My Inner AuDHD Dynamic by Dr Neff
From Dr Neff https://neurodivergentinsights.com/
As I’ve reflected more on my own inner AuDHD ecosystem, I’ve been able to articulate more nuances on how I relate to these parts:
I trust my Autistic part far more than I trust my ADHD part.
I tend to treat my ADHD part like an unruly teenager — impulsive, unreliable, in need of structure and discipline. Meanwhile, my Autistic part gets cast as the responsible adult: thoughtful, consistent, keeper of routines and values.
There’s a familiar inner exchange between them:
Autism: “What kind of mess are you going to get us into now?”
ADHD: “Relax — it’ll all come together.”
Autism: “Yeah… because I’ll do the cleanup!”
I am learning to soften this dynamic. To approach my ADHD part with more curiosity and gentleness. Because this part isn’t just chaos — it’s also the part of me that most easily accesses awe. Imagination. Novelty. Play. It’s the part that helps me dream big and make unexpected connections. And I don’t want to lose that.
But I also know that when this part takes the wheel without support, it can lead to overcommitting, scattered energy, and burnout.
So the question I keep circling back to is this:
How do I build a life that honors both the part of me that longs for ritual … and the part that thrives in spontaneity?
A Psychoanalytic Frame and a Playground Metaphor
During my psychological training, one of the most formative books I read was Ritual and Spontaneity in the Psychoanalytic Process by Irwin Z. Hoffman.
In therapy, we talk a lot about the frame — the consistent structure that holds the therapeutic process. It's not just about session times or fees — it's about creating a container where something real, spontaneous, and healing can unfold.
If the frame isn’t sturdy, spontaneity can feel disorienting and threatening. But with a strong enough frame? Play, risk, and deep connection become possible.

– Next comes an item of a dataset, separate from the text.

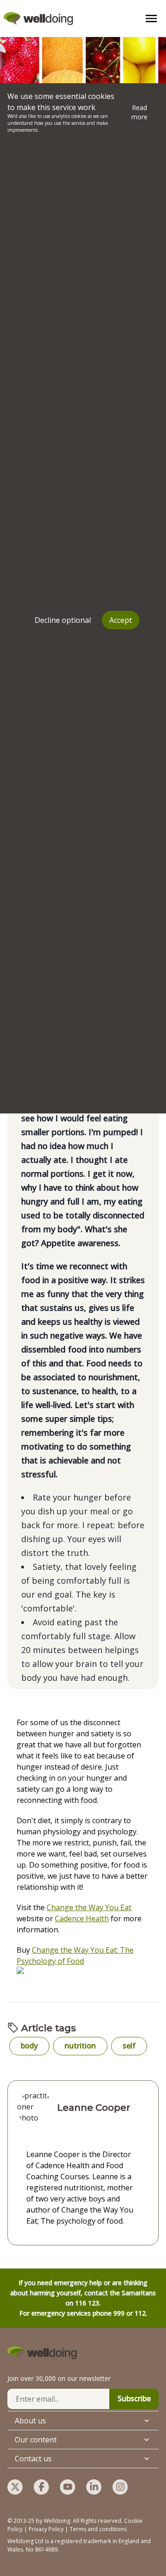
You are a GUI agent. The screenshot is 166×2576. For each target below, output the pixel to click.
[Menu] (151, 18)
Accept (120, 620)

This framework has shaped how I think about boundaries — not as rigid walls that keep others in or out, but as containers that allow for more safety, depth, and authenticity. Good boundaries don’t restrict; they support authentic engagement. They make room for fuller presence — with ourselves and others.
Which brings me back to my AuDHD inner world.

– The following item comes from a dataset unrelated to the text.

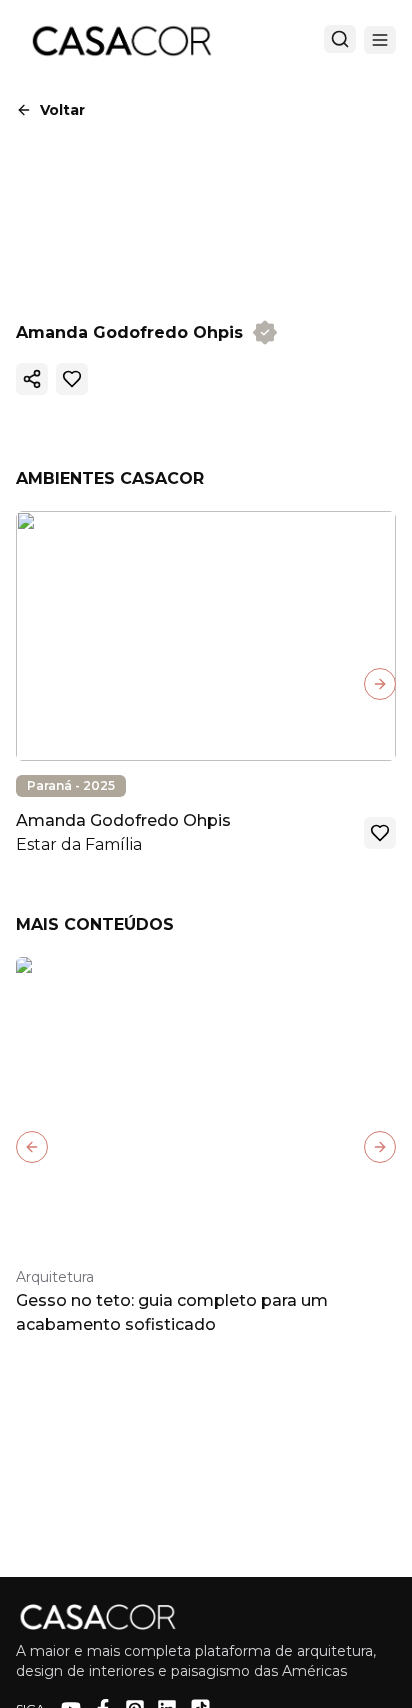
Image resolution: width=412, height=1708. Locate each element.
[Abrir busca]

My Autistic parts crave structure and ritual.
My ADHD parts thrive in spontaneity and novelty.
So what if — instead of pitting them against each other — I invite my Autistic part to help build the container for spontaneity?Rituals as scaffolding.Boundaries as support beams. A safe playground, not a rigid schedule.
Where This is Showing Up in My Life
When I first became self-employed, I leaned all the way into spontaneity — wanting to build a life that was interest-based and PDA-friendly. I let go of structure and external demands almost entirely. And… it has gotten a bit messy. Projects scattered. Energy drained. Days filled with boppy, chaotic tasks.
Lately, I’ve been working to bring back rituals — not as demands, but as gentle rhythms. As supportive containers.
Some things I’m experimenting with:
Mapping my energy patterns and matching task types to them
Morning movement rituals (hello, walking treadmill) paired with low-brain tasks while I’m still foggy
Afternoon mono-tropic flow windows for deep creative work
Adding sensory cues (certain beverages, certain playlists, weighted objects) to signal a shift into these different buckets of time
When I treat these not as rigid expectations, but as invitations — rituals instead of rules — they become something nourishing. A way to offer my system grounding and flexibility at the same time. A way to build more trust between my parts.
It’s not a perfect science. Some days it all goes sideways. But I’m learning — slowly — how to listen inward with more spaciousness. To honor the fast-moving, spark-chasing parts and the ones that crave rhythm, steadiness, and clear edges.
Trust grows when we build containers that can hold both structure and freedom. That’s where I’m placing my energy this season — in building a life where all my parts feel held.
A Pondering to Sit With …
Where in your life might a little more structure allow for more freedom? And where might softness or spontaneity offer a pathway back to awe, creativity and connection?